Suspect in Drug Money-Laundering Ring Arrested in Argentina : Investigation: The FBI has been seeking Celio Merkin since 1990, when he was indicted on 56 counts.
One of the alleged instigators of an international, multimillion-dollar drug money laundering operation centered in the Los Angeles jewelry district has been arrested by the Federal Police in Argentina, U.S. authorities announced Thursday.
The arrest of Celio Merkin, a 60-year-old Argentine national, “fills in the last loop” of Operation Polar Cap, one of the largest money-laundering investigations ever conducted by the U.S. government, said Ralph Lumpkin, a Los Angeles FBI agent who has been tracking Merkin’s movements in conjunction with FBI personnel in South America.
Merkin, a fugitive since 1990, was arrested at a ranch in Cordova province after evading authorities in Montevideo, Uruguay, and Buenos Aires, according to the FBI, which has been working in conjunction with Argentine authorities.
Merkin was originally indicted in July, 1990. In October, a federal grand jury returned an amended 56-count indictment accusing him of conspiracy, money laundering and aiding and abetting the possession of 641 pounds of cocaine in Orange County in December, 1988.
The conspiracy count alleged that Merkin laundered more than $44 million from October, 1988, to March, 1989.
The indictment, prepared by Assistant U.S. Attys. Steven D. Clymer and Richard G. Rathmann, also charges that Merkin used bank accounts in New York and Miami and worked with Ropex Corp., a Downtown Los Angeles jewelry company, in the scheme.
Ropex’s owners were among eight men who pleaded guilty in Los Angeles federal court in September to participating in a ring that laundered about $500 million in illicit drug money through the jewelry company in the 1980s. The lead defendant, Wanis Koyomejian, agreed to a 23-year prison term in return for his plea.
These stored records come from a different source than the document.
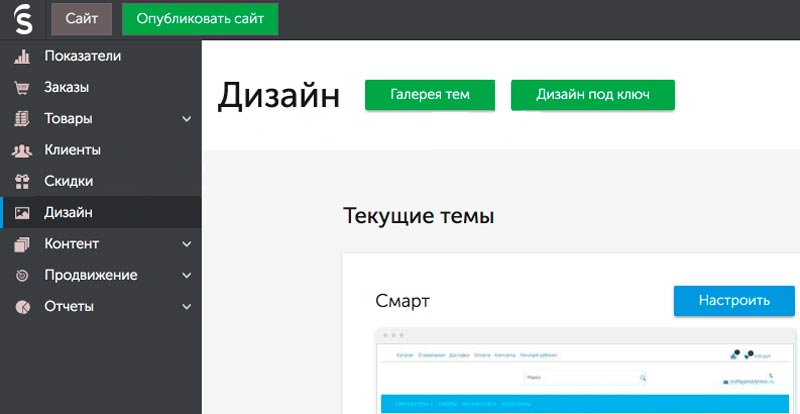Click the shopping cart icon beside Заказы
Viewport: 800px width, 414px height.
22,88
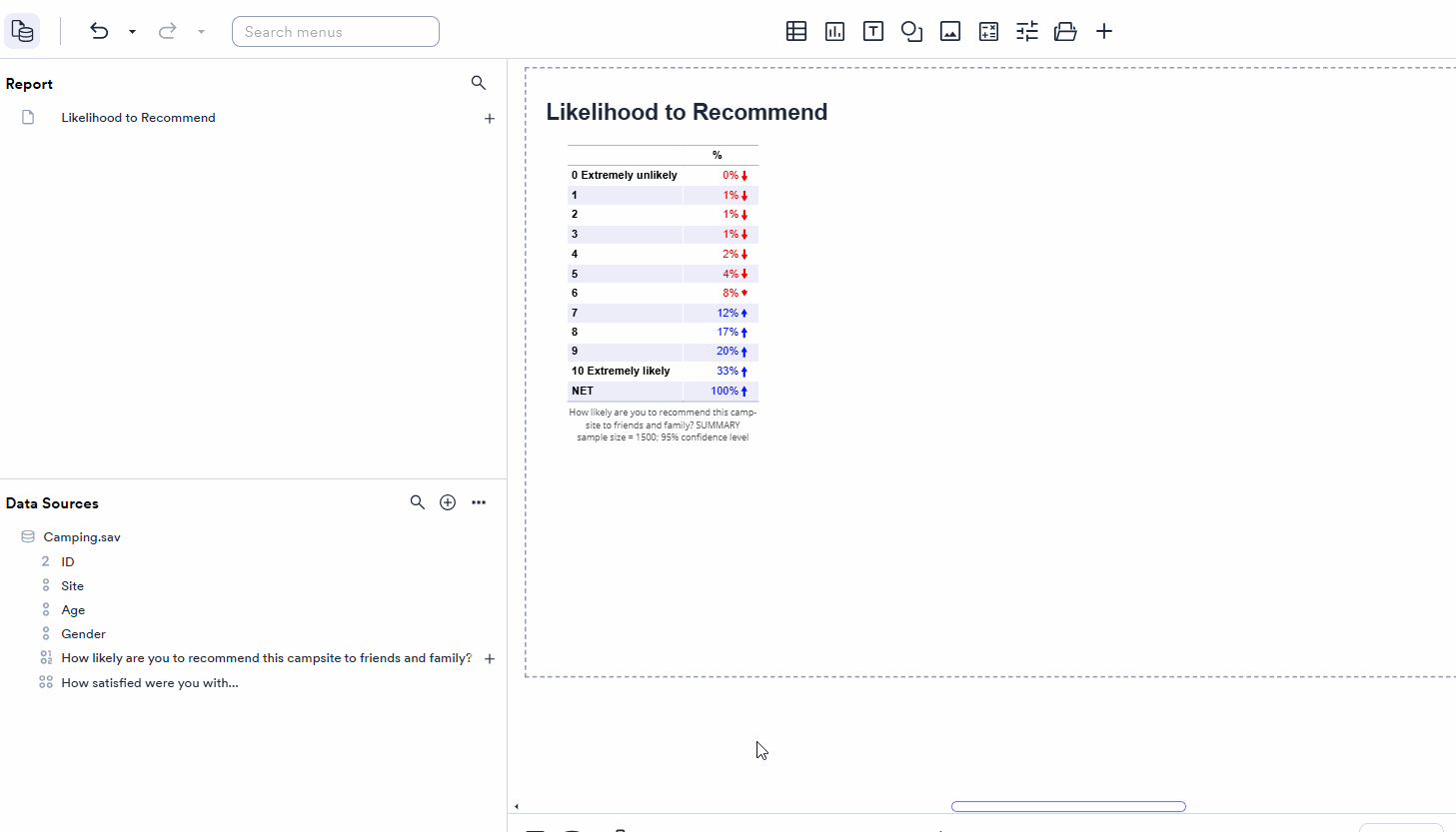The height and width of the screenshot is (832, 1456).
Task: Select the Gender variable
Action: tap(83, 634)
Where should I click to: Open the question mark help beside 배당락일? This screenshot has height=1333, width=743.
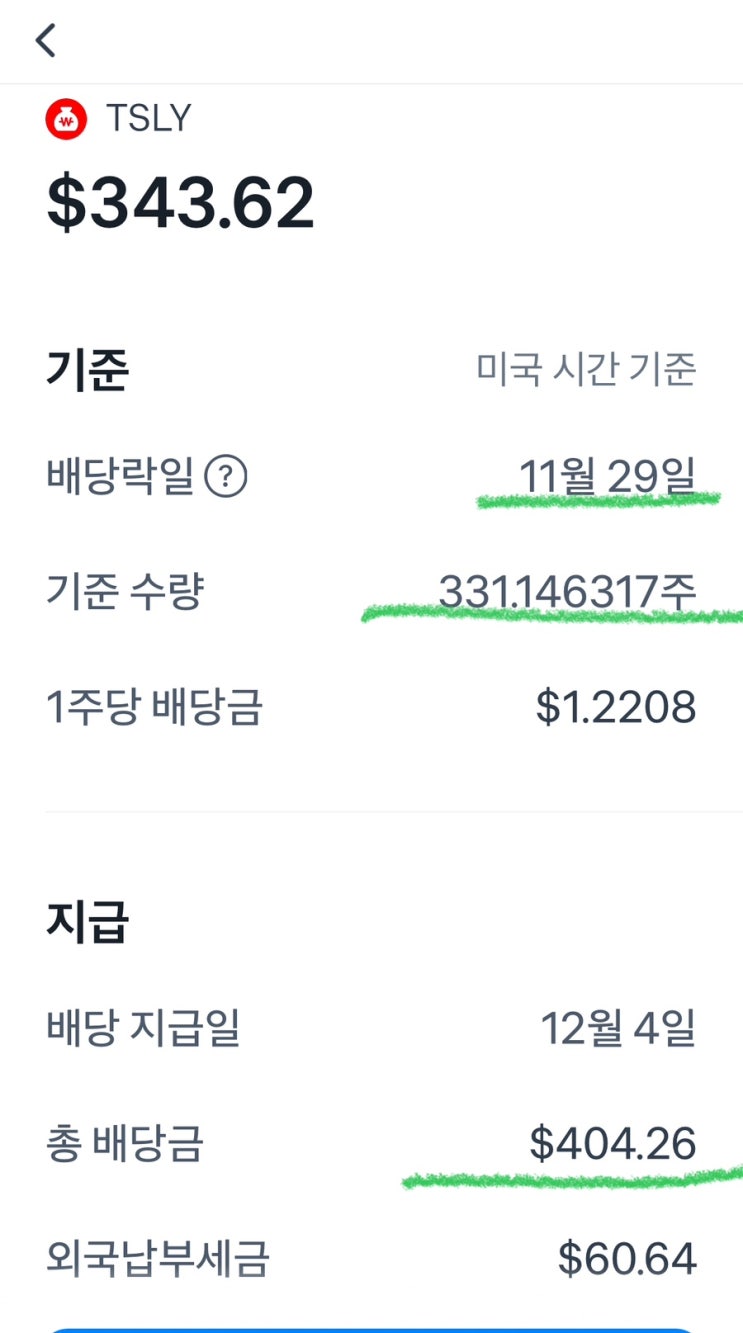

U.S. Atty. Terree A. Bowers said the Justice Department would seek to have Merkin extradited from Argentina as soon as possible and hopes to bring him to trial in 1994.
Raul Vivas, a ringleader in the Polar Cap case, was extradited to the United States from Uruguay in 1989, convicted and sentenced to 505 years in prison.
In all, Polar Cap has resulted in the convictions of about three dozen people, the seizure of $80 million in assets and fines of more than $7 million, according to Charlie J. Parsons, special agent in charge of the Los Angeles FBI office.
The investigation became public in February, 1989, when federal agents raided several businesses in the jewelry district and arrested more than two dozen people. Four sets of indictments were subsequently filed in U.S. District Court here, all charging that the jewelers involved in the scheme quietly collected carton after carton of drug money packed in bricks and shipped by armored car from contacts in Houston, Los Angeles and New York. The government used extensive wiretaps and video surveillance as part of the investigation.
Sergio Hochman, a defendant in one of the earlier cases, told FBI agents that he, Merkin and Vivas met in Uruguay to discuss the money-laundering business in April, 1986. Hochman said he opened a money exchange business in Montevideo with money put up by Merkin and another man.
Hochman said he came to Los Angeles in July, 1986, to work on money collection and transport. He told the FBI that in 1988 Merkin broke off from Vivas and started his own money-laundering operation.